The carotenoids found in dark yellow and orange vegetables have also been linked to improved heart health. Studies show that men with high cholesterol who ate a high amount of these vegetables lowered their chances of a heart attack and dying from a heart-related illness compared to men who did not.
It’s easy to add pumpkin to your diet, especially during this time of the year. In addition to the tried-and-true uses of pumpkins, it can also be an ingredient in soups, smoothies, and breads. Try adding pumpkin to your breakfast with the following Plate It Up! Kentucky Proud recipe.

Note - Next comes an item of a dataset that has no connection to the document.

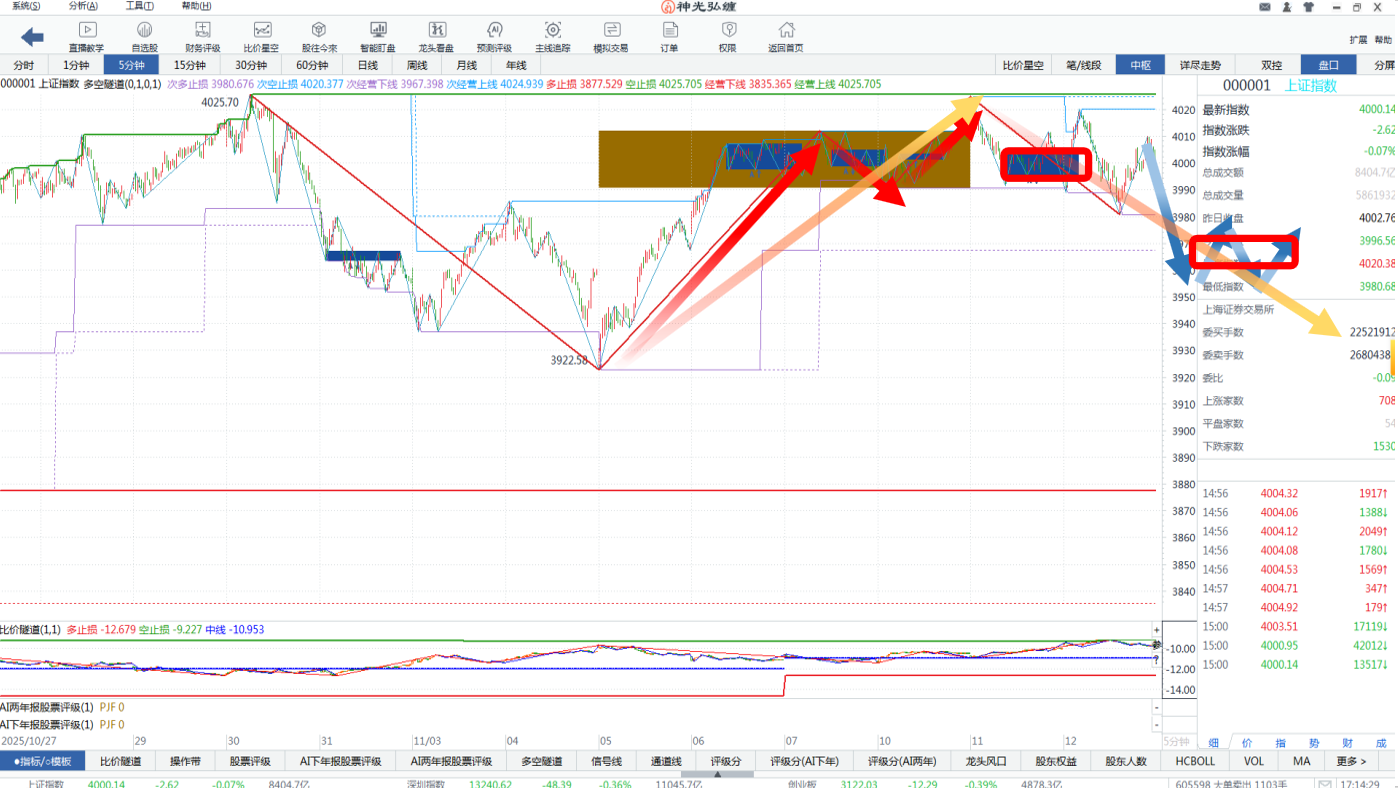Open the 自选股 watchlist icon
Screen dimensions: 1398x788
[x=145, y=37]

Pumpkin Apple Muffin Recipe
- 1 ¼ cups all-purpose flour
- 1 ¼ cups whole-wheat flour
- 1 ¼ teaspoons baking soda
- ½ teaspoon salt
- 1 ½ teaspoons ground cinnamon
- ½ teaspoon ground ginger
- ½ teaspoon ground nutmeg
- 1 ¼ cups honey
- 2 large eggs
- 1 ½ cups fresh pureed pumpkin
- ½ cup canola oil
- 2 cups Granny Smith apples, finely chopped
Directions: Preheat oven to 325 °F. In a large bowl, combine flours, baking soda, salt, and spices. In a small bowl, combine honey, eggs, pumpkin, and oil; stir into dry ingredients just until moistened. Fold in apples. Fill greased or paper-lined muffin cups, two-thirds full. Bake for 25 to 30 minutes or until muffins test done. Cool for 10 minutes before removing from pan.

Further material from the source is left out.